QUEENSLAND'S struggling dairy farmers have wrestled back some bargaining power after processors were forced to publish their prices for the next 12 months online.

Maleny Dairies owner Ross Hopper said Monday's move was a massive boost for the industry after a disastrous 2019, when an average of one Queensland dairy farmer a week quit.

Coinciding with world milk day, the changes were a key plank of the Morrison Government's mandatory code of conduct which kicked into gear on January 1 to smash bargaining power imbalances along the supply chain.


Owners of Maleny Dairy Ross and Sally Hopper with kids Rascal, 13, Cheeky, 10, Rescue, 12, and Ruckus, 9. Picture: Lachie Millard
Owners of Maleny Dairy Ross and Sally Hopper with kids Rascal, 13, Cheeky, 10, Rescue, 12, and Ruckus, 9. Picture: Lachie Millard


Mr Hopper welcomed the spotlight being thrown on a complex pricing system that has left many farmers struggling to meet their production costs.

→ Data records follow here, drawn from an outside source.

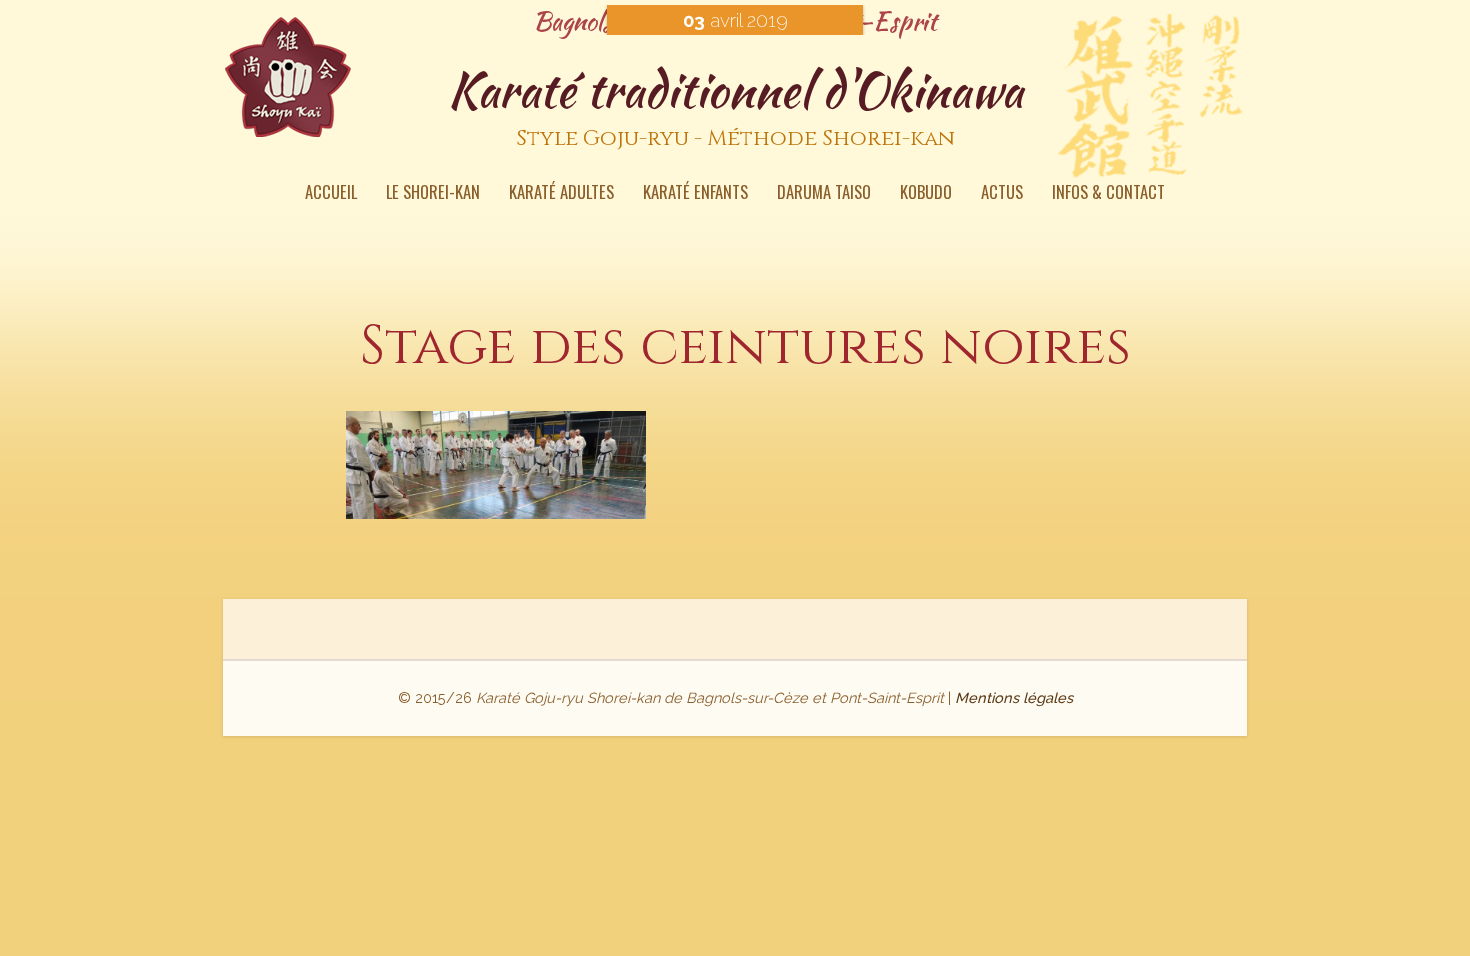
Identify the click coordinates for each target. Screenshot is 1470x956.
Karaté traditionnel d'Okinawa (735, 104)
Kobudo (926, 194)
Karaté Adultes (561, 194)
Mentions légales (1014, 697)
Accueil (331, 194)
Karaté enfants (695, 194)
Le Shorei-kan (433, 194)
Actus (1002, 194)
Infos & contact (1108, 194)
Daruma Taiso (824, 194)
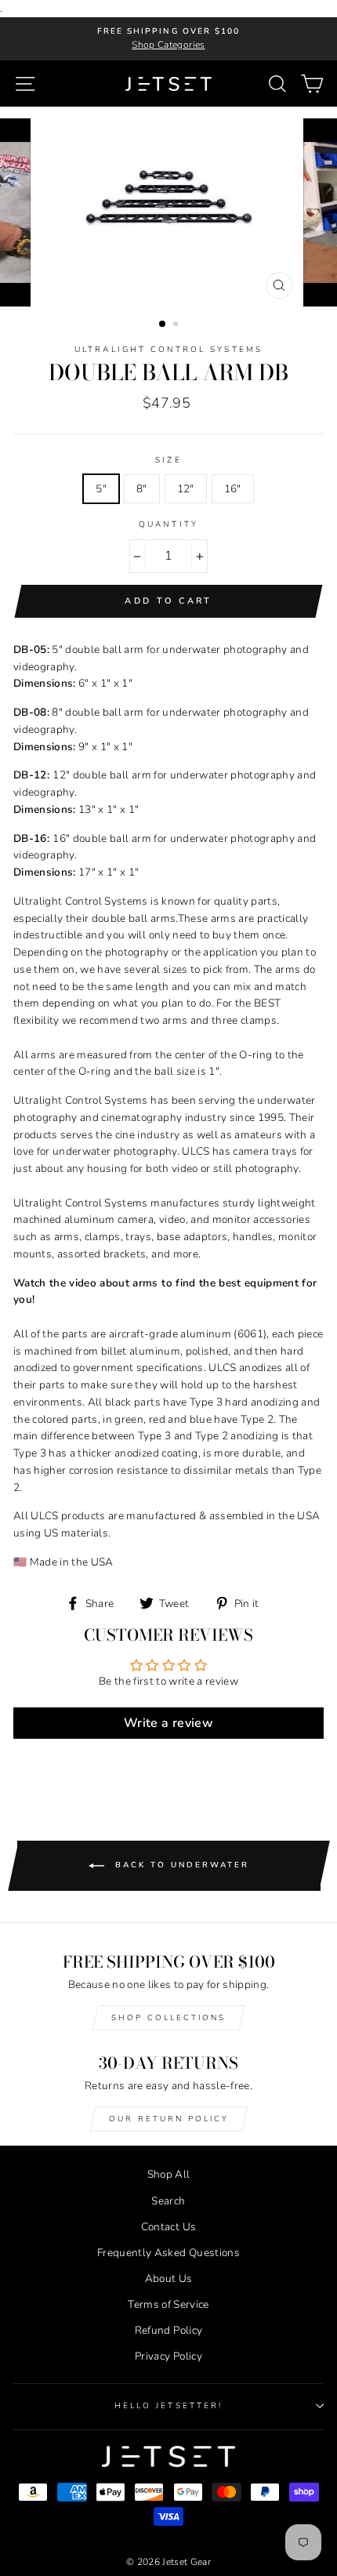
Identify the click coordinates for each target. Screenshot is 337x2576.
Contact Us (168, 2226)
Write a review (168, 1723)
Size (168, 460)
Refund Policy (168, 2330)
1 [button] (163, 324)
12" (185, 488)
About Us (169, 2278)
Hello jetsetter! (168, 2405)
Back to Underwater (180, 1865)
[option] (168, 39)
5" (101, 488)
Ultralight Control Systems (168, 349)
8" (141, 488)
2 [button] (177, 325)
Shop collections (168, 2017)
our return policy (169, 2118)
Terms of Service (168, 2304)
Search (168, 2200)
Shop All (168, 2174)
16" (232, 488)
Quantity (168, 524)
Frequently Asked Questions (168, 2252)
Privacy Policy (168, 2356)
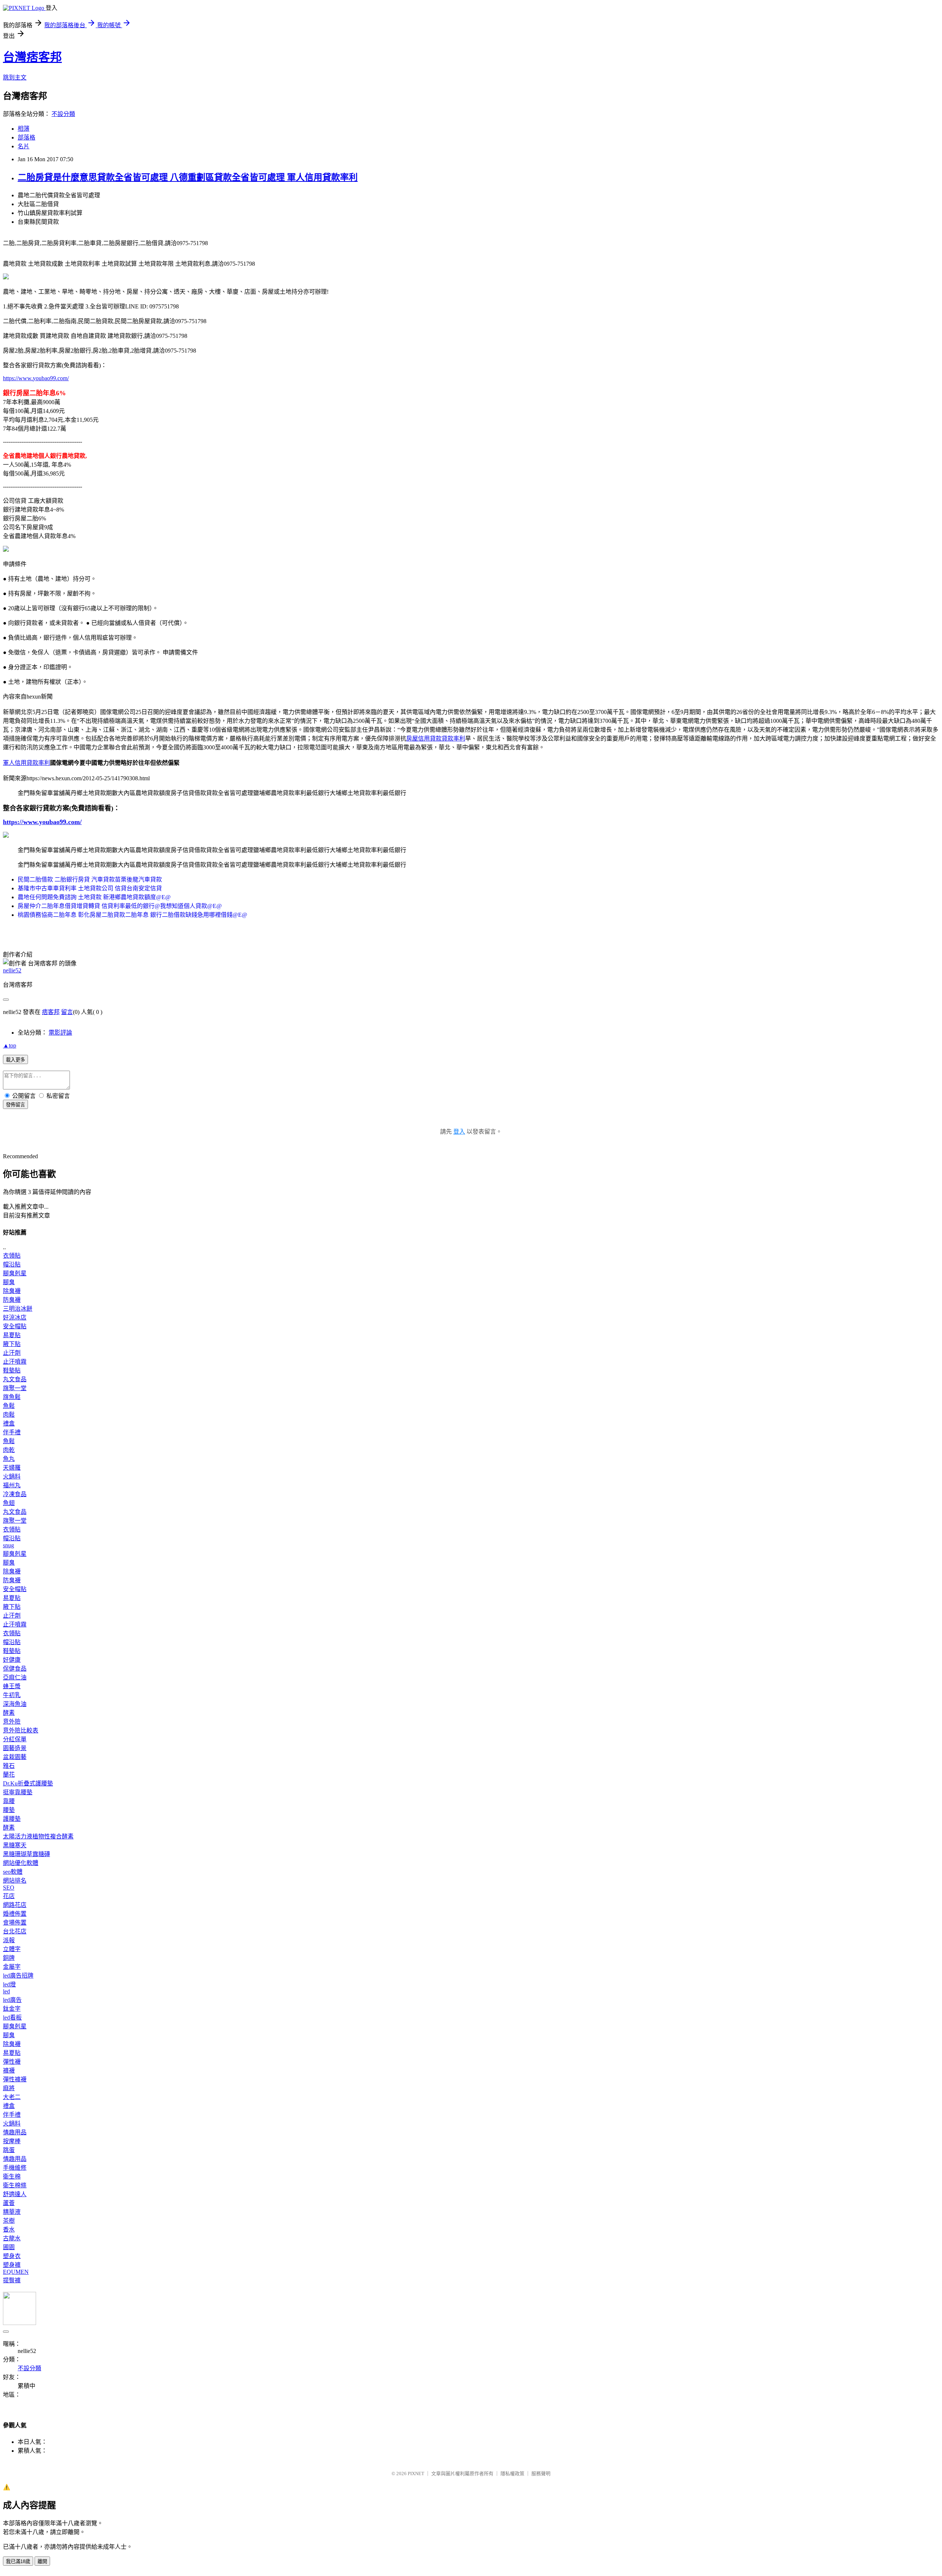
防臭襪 (12, 1300)
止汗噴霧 (14, 1361)
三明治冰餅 (17, 1308)
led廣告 (12, 2000)
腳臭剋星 (14, 1273)
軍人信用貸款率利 (26, 763)
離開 (42, 2561)
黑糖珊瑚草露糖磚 (26, 1854)
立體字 (12, 1949)
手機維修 (14, 2168)
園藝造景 (14, 1748)
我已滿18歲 (18, 2561)
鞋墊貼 (12, 1370)
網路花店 (14, 1905)
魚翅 (9, 1503)
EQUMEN (16, 2272)
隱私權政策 (512, 2473)
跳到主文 (14, 77)
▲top (9, 1045)
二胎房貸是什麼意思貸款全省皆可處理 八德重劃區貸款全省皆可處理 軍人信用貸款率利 (188, 177)
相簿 (23, 129)
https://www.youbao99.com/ (36, 378)
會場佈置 (14, 1922)
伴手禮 (12, 1432)
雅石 (9, 1766)
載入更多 (15, 1060)
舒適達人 (14, 2194)
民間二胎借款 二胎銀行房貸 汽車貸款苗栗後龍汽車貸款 (90, 879)
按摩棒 (12, 2141)
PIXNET (416, 2473)
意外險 (12, 1721)
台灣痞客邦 (32, 57)
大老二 (12, 2097)
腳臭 (9, 1282)
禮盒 (9, 1423)
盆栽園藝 (14, 1757)
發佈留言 (15, 1104)
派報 (9, 1940)
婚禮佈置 (14, 1914)
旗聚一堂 (14, 1388)
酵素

"There are processors out there who aren't looking after the farmers hence why the dairy industry is in such dire straits at the moment," he said.

Queensland Dairy Organisation president Brian Tessman said it was a "positive" move but would benefit farmers in southern states first because their contracts rolled over in July whereas most Queensland contracts were tied to the calendar year.

"It is positive, it's just at this stage there's no dramatic change to things in Queensland but the guys are watching it to see what different processors do with their contracts," he said.

Coinciding with the code of conduct coming wholly into effect, Woolworths announced it would extend its 10c per litre dairy levy for another 12 months.


Maleny Dairies. Picture: Lachie Millard
Maleny Dairies. Picture: Lachie Millard


Woolworths spokesman Paul Harker said this would deliver about $8.5 million to 160 Queensland dairy farmers alone.

But the move was slammed by the Coalition with Agriculture Minister David Littleproud savaging the major supermarkets as "abhorrent corporations" and Nationals Senator Susan McDonald labelling the levy as "tokenism".

"The major supermarkets are not looking behind the veil to see if processors are genuinely paying the farmers' cost of production or better," she said.

"If supermarkets won't put the levy across more than just homebrand milk, as representatives of these dairy farmers, (some colleagues and I) will push for the Food and Grocery Code of Conduct to be made compulsory, instead of voluntary."

The code has been in place since 2015 and Coles and Woolworths are currently signatories. A review in 2018 recommended it remain a voluntary code.